Joins the European University Institute in September 2011 from Universitat Autonoma de Barcelona, where she is Associate Professor, and also Research Professor of Barcelona GSE. After graduating from UPF, she was an assistant professor of economics at the LSE, 2001-2006, Bocconi University (Milan), 2004-2005, and UAB, 2005-2006. Her main research interests are International Macroeconomics and Monetary and Fiscal Policy. Given Evi’s interest in monetary policy analysis, she has been a visiting researcher in many Central Banks, like the Bank of England, the European Central Bank, the Federal Reserve Bank of Atlanta, and the Riksbank (Sweden). She is a member of the Applied Macroeconomics Network (Amen), is a MOVE (Markets Organizations and Voting in Economics) Research Fellow and a Research Affiliate with Center for Economic Policy Research (CEPR). She has received the IGIER Scholarship for Young Researchers in 2003-2004, and the Paolo Baffi Fellowship in 2008 and the Ramon Areces scholarship in 2010. Sha has published in international journals such as Journal of Monetary Economics, International Economic Review, Journal of Public Economics and Economic Policy.

Harald Uhlig

Harald Uhlig, born 1961, is Professor at the Department of Economics of the University of Chicago since 2007 and chairman of that department since July 2009, after having taught at Princeton, Tilburg University and the Humboldt Universität Berlin.  His research interests are in macroeconomics, financial markets and Bayesian econometrics, and in particular at the intersection of these three.  He has published a number of articles, e.g. on estimating the effects of monetary policy shocks as well as fiscal policy shocks using an agnostic sign restriction approach, on competitive risk sharing contracts with one-sided commitment, on the implications of habit formation for taxation as well as asset pricing and macroeconomic dynamics, on Bayesian vector-autoregressions with stochastic volatility, on the relationship between rules of thumb versus dynamic programming, the role of network externalities for regional labor markets and on the slow decline in East Germany.

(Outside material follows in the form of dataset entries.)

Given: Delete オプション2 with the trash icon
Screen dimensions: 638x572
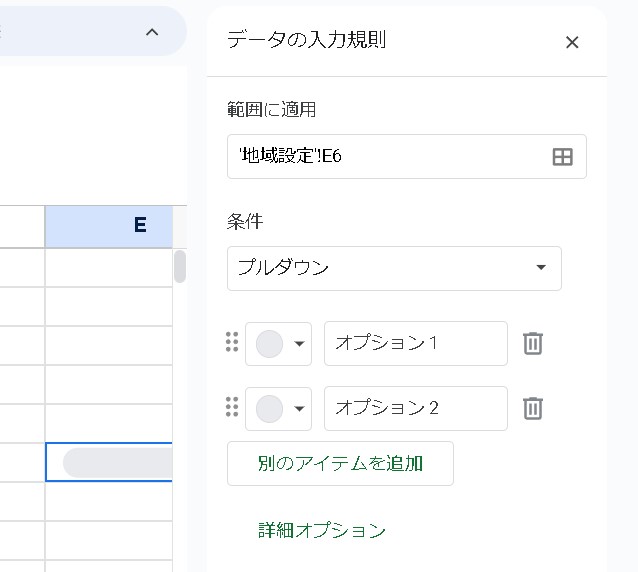Looking at the screenshot, I should pyautogui.click(x=533, y=409).
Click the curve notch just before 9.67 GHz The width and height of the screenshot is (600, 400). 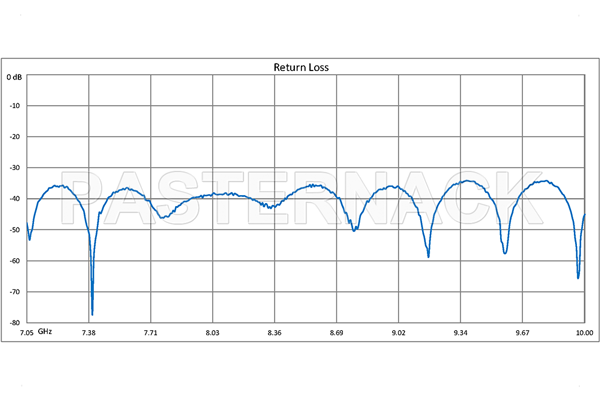click(506, 251)
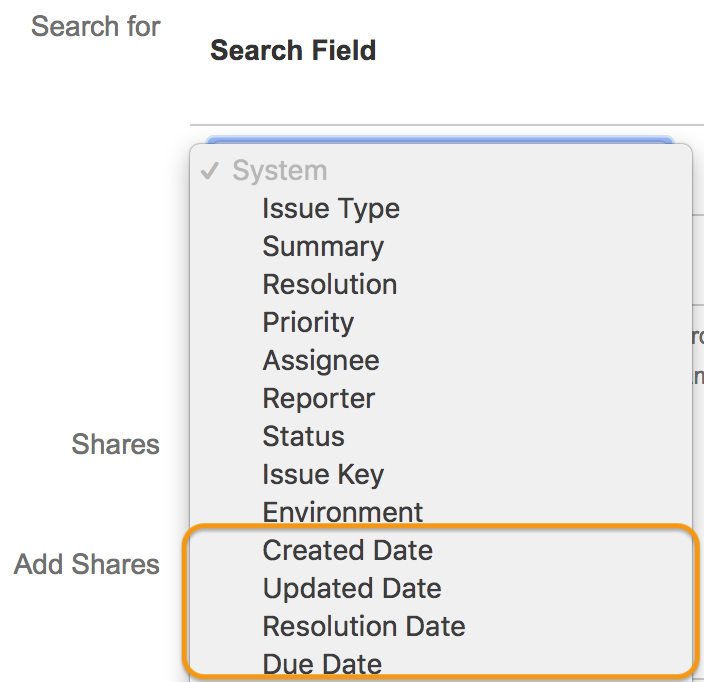The image size is (704, 682).
Task: Pick Resolution in the field list
Action: click(330, 285)
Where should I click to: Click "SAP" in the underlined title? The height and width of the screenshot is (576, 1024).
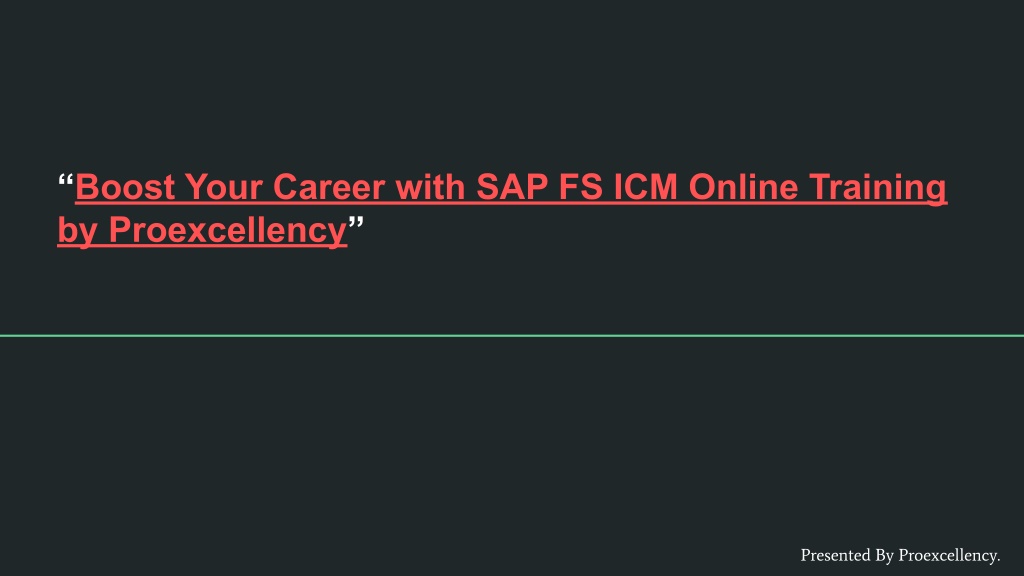coord(512,187)
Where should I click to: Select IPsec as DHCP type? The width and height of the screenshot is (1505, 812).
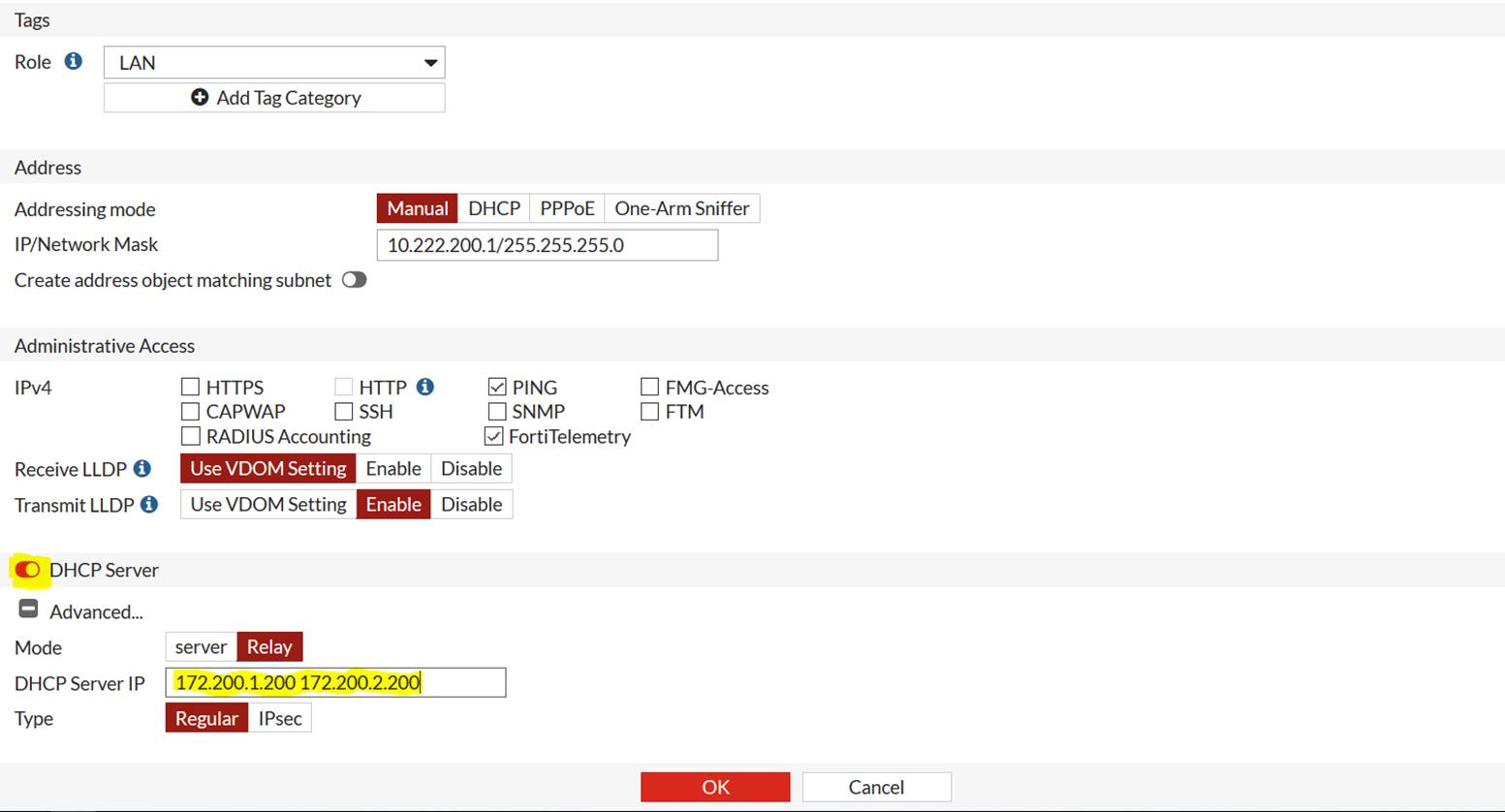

He has served co-editor of Econometrica from 2006 to 2010. He is a consultant of the Bundesbank and the Federal Reserve Bank of Chicago.  He is the current chairman of the CEPR business cycle dating committee. He was the founding director (``Sprecher’’) of the collaborative research center SFB 649 on “economic risk” in Berlin.  He is a fellow of the Econometric Society. He is a research fellow of the CEPR and a research associate of the NBER.  In 2003, he received the Gossen Preis of the German “Verein für Socialpolitik”.  He was a participant of the Review-of-Economic-Studies “May Meetings” tour in 1990, was recipient of an Alred P. Sloan Dissertation Fellowship and a member of the Studienstiftung des Deutschen Volkes. He obtained his PhD in economics from the University of Minnesota in 1990, under the supervision of C.A. Sims.